### EXERCISE AIM:
Word for word, please copy the listing below, with its pictures left out.
********
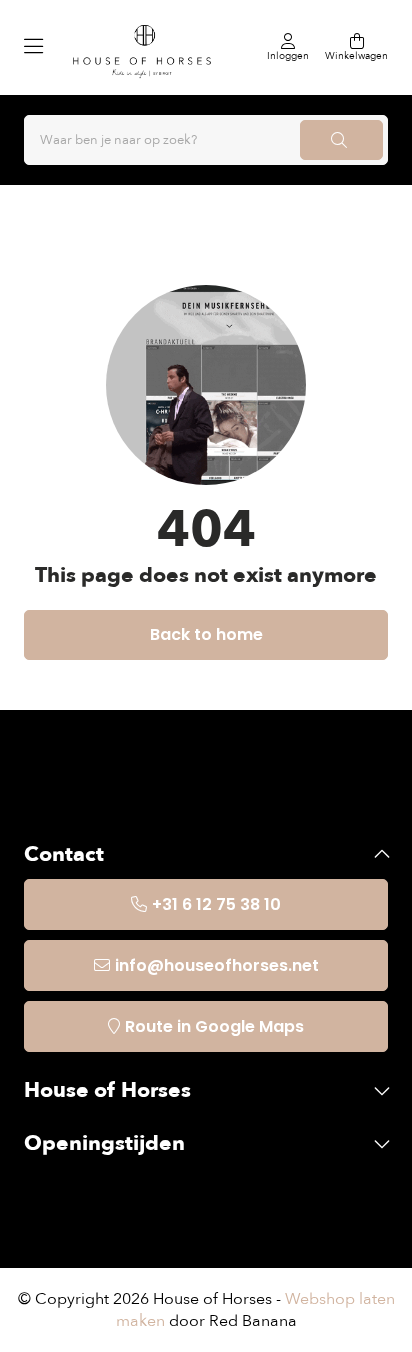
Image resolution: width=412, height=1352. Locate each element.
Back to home (206, 634)
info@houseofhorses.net (217, 965)
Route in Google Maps (214, 1026)
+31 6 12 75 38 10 (216, 904)
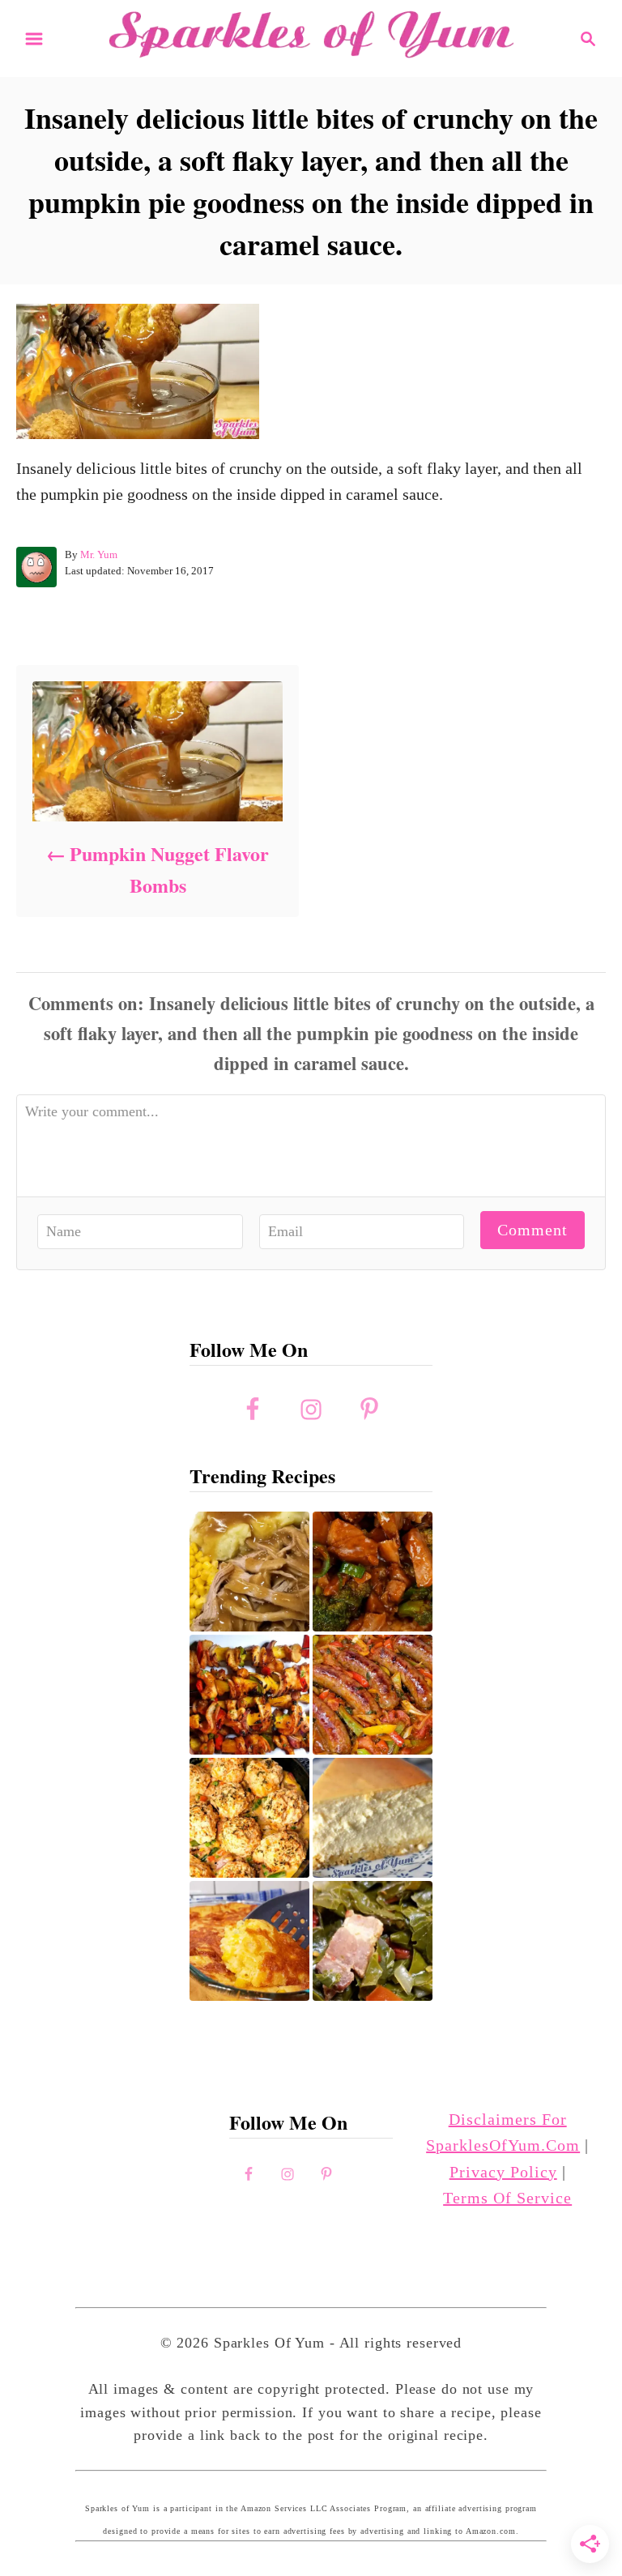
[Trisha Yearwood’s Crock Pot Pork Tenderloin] (249, 1571)
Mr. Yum (98, 554)
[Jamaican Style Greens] (372, 1941)
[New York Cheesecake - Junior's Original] (372, 1818)
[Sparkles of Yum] (311, 36)
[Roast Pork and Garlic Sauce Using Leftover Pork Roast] (372, 1571)
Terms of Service (507, 2198)
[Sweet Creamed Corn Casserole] (249, 1941)
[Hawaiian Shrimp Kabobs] (249, 1695)
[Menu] (34, 39)
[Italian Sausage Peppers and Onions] (372, 1695)
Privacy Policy (503, 2172)
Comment (532, 1230)
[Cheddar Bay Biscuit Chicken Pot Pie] (249, 1818)
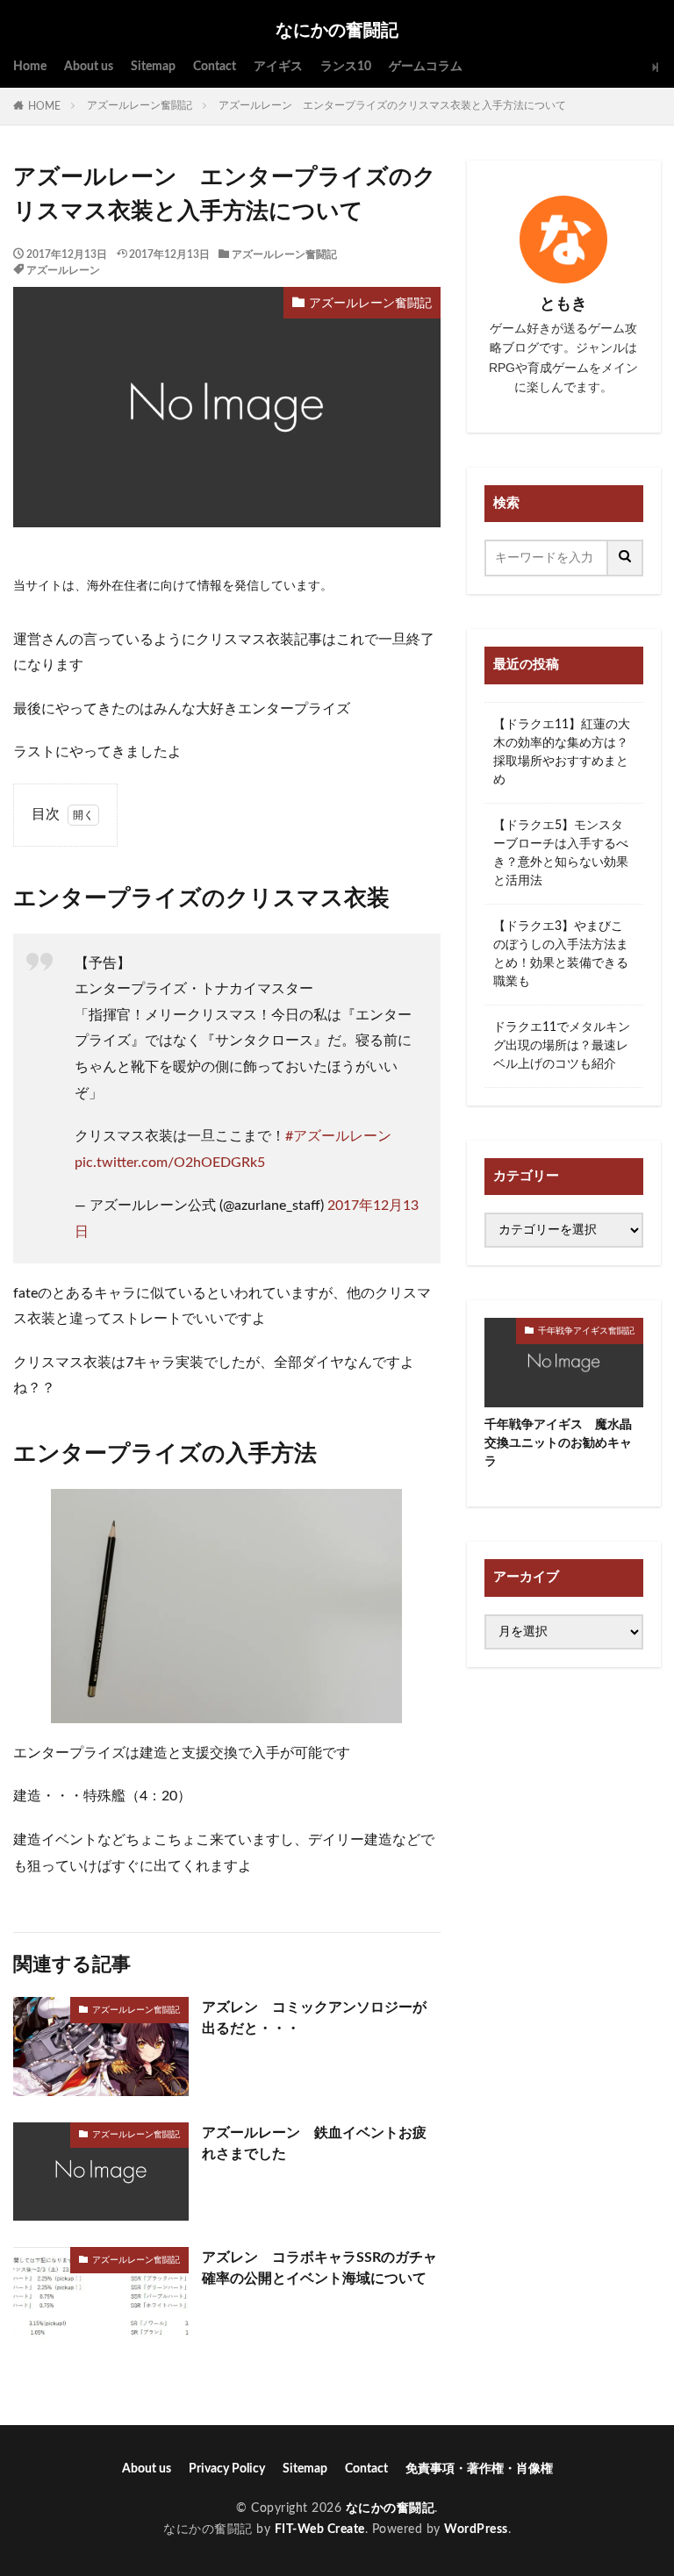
********
### WRITTEN RESPONSE:
Image resolution: width=412, height=1352. Locate each element.
Back to home (206, 634)
info@houseofhorses.net (217, 965)
Route in Google Maps (214, 1026)
+31 6 12 75 38 10 (216, 904)
[Trisha Yearwood’s Crock Pot Pork Tenderloin] (249, 1571)
Mr. Yum (98, 554)
[Jamaican Style Greens] (372, 1941)
[New York Cheesecake - Junior's Original] (372, 1818)
[Sparkles of Yum] (311, 36)
[Roast Pork and Garlic Sauce Using Leftover Pork Roast] (372, 1571)
Terms of Service (507, 2198)
[Sweet Creamed Corn Casserole] (249, 1941)
[Hawaiian Shrimp Kabobs] (249, 1695)
[Menu] (34, 39)
[Italian Sausage Peppers and Onions] (372, 1695)
Privacy Policy (503, 2172)
Comment (532, 1230)
[Cheddar Bay Biscuit Chicken Pot Pie] (249, 1818)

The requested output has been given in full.